Saved data entries:
⟨

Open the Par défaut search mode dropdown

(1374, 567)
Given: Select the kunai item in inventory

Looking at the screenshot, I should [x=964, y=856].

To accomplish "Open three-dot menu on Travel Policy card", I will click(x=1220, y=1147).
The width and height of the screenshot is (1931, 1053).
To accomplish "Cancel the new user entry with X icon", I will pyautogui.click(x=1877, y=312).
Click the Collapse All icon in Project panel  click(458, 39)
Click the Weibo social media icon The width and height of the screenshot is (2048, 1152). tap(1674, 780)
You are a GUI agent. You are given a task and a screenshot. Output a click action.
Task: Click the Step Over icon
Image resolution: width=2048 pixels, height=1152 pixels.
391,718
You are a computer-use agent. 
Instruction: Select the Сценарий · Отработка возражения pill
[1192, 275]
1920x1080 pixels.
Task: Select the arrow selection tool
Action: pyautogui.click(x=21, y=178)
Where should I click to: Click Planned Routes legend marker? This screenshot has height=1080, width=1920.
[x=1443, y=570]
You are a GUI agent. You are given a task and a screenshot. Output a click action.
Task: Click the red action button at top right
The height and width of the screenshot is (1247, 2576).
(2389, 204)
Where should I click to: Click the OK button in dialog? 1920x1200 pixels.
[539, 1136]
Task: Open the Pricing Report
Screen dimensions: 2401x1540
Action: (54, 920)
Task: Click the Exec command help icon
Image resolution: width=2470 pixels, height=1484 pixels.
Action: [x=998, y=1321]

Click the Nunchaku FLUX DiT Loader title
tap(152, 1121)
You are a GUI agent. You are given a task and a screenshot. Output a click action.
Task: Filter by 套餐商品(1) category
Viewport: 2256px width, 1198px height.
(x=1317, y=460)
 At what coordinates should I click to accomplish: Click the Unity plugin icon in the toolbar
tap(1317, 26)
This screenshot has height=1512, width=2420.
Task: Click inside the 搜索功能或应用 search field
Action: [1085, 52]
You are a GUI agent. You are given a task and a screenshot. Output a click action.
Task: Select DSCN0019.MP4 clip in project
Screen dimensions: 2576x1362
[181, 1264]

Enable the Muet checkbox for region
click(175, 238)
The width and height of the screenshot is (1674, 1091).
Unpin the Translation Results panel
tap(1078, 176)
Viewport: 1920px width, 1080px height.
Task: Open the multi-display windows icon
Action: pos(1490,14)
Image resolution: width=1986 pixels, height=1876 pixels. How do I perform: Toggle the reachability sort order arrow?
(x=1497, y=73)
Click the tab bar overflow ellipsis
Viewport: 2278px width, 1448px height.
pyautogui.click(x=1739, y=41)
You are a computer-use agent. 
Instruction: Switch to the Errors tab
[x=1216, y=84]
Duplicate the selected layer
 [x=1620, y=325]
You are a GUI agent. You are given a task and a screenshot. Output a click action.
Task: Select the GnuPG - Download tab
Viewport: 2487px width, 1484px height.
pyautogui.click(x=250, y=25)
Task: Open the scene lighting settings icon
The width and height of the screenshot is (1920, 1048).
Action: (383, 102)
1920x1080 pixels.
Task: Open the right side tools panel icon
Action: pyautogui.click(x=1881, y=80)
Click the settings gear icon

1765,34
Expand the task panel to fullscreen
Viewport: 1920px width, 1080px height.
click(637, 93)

⟩

EXERCISE INSTRUCTIONS: Once you find the line containing "Click the settings gear icon", copy it and every line after it through the end of the records, exactly and nothing else.

PROBLEM SOLUTION:
Click the settings gear icon

1765,34
Expand the task panel to fullscreen
Viewport: 1920px width, 1080px height.
click(637, 93)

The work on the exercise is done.